Wie läuft es nun ab?
- Etwa um 18.30 Uhr bekommt meine Tochter ihren Abendbrei. Hier kosten wir uns noch durch die Vielfalt hindurch, meist schmeckt er ihr jedoch sehr gut.
- Danach kann sie (nur mit Body bekleidet-da so die Bewegungsfreiheit besser gegeben ist) noch ein wenig spielen.Hier sind ihre Füße das beste und interessanteste Spielzeug.
- Während des Spiels merke ich dann schon, wie sie ein wenig ruhiger wird und beginnt,ihre Augen zu reiben. DAS IST FÜR MICH DAS SIGNAL ;)!
- Gemeinsam räumen wir noch ihre Spielzeuge weg, sammeln ihre Spucktücher ein, die wir den ganzen Tag irgendwo im Haus verteilt haben :D.
- Danach gehen wir in ihr Zimmer, dort wird sie gewickelt.
- Ich mache, im Gegensatz zu meinem Mann, keine großen Faxen beim Schlafanzug anziehen. Trotzdem klappt es bei mir und meinem Mann gleichermaßen gut! Sie kennt also mittlerweile den Unterschied :)!
- Anschließend lege ich sie in ihr Bett, sie bekommt nach wie vor noch ihr Abendfläschchen. Dieses umfasst, im Gegensatz zu früher, nur noch die halbe Menge.
- Danach bekommt sie ihren „Nucki“ und ihren Stoffkäfer und ich decke sie zu.

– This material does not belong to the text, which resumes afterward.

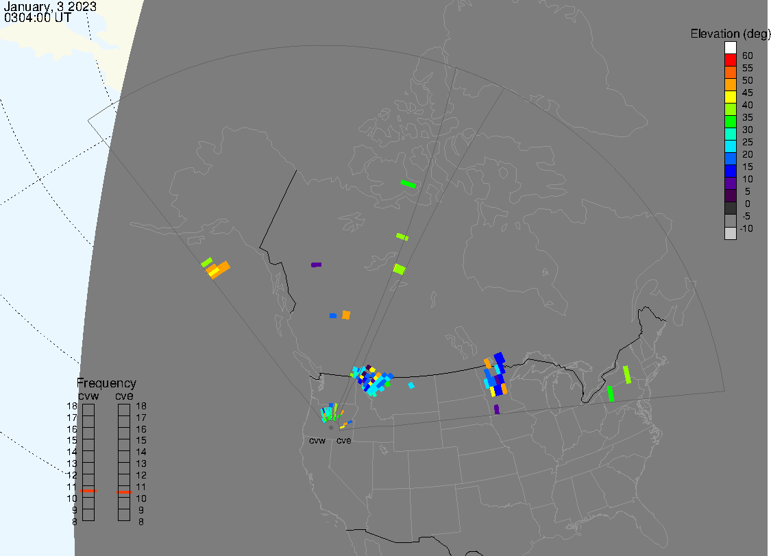
Task: Click the red swatch in the Elevation legend
Action: [731, 60]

- Während des ganzen „Prozesses“ in ihrem Bett, hört sie das „Wiegenlied von Brahms“, das zufällig in ihrer Spieleule eingespeichert war.
- Ich bleibe noch etwa 10 Minuten bei ihr. Manchmal strampelt sie noch so wild, dass sie ihren Nucki verliert, da bin ich dann stets zur Stelle. Ihren Schnuller benötigt sie NUR beim Einschlafen.
- Wenn ich merke, dass ihr Atem ruhiger wird, sie schon am einschlafen ist, gebe ich ihr immer noch das obligatorische „Gute-Nacht-Bussi“ und verlasse ihr Zimmer.
- Meist hören mein Mann und ich sie noch ein wenig „brabbeln“, manchmal ist sie aber sofort eingeschlafen.
Grundsätzlich gehen mein Mann und ich nur dann nochmals zu ihr ins Zimmer, wenn wir merken, dass sie das Einschlafen alleine noch nicht schafft. Hier setze ich mich dann nochmals zu ihr, warte wieder einige Minuten. Fast immer ist es aber der fehlende Nucki, der durch das brabbeln verloren gegangen ist, den ich meiner Tochter wieder gebe. Meist ist es damit schon getan.
Natürlich bestätigen Ausnahmen die Regel!

Gerade zahnt meine Tochter, da sind nicht nur die Nächte unruhiger,sondern dauert auch das Einschlafen länger und ist für sie anstrengender. Aber auch hiervon werde ich euch in einem weiteren Beitrag berichten :).
Meist schläft sie dann einige Stunden durch, je nach Abendbrei und Verfassung braucht sie einmal,oder zweimal nachts ein Fläschchen. Im Anschluss daran, schläft sie (fast immer!) problemlos und sehr schnell wieder ein.
Ich bin mir sicher, dass ich euch noch einige „Updates“ schreiben werde, da dies noch nicht unser endgültiges Ritual sein wird ;).
Ich hoffe ich konnte euch nicht nur einen Einblick bin unser Schlafritual geben, sondern den ein oder anderen Eltern eine Möglichkeit aufzeigen, wie es bei uns (und vielleicht ja auch bei ihnen) funktionieren kann.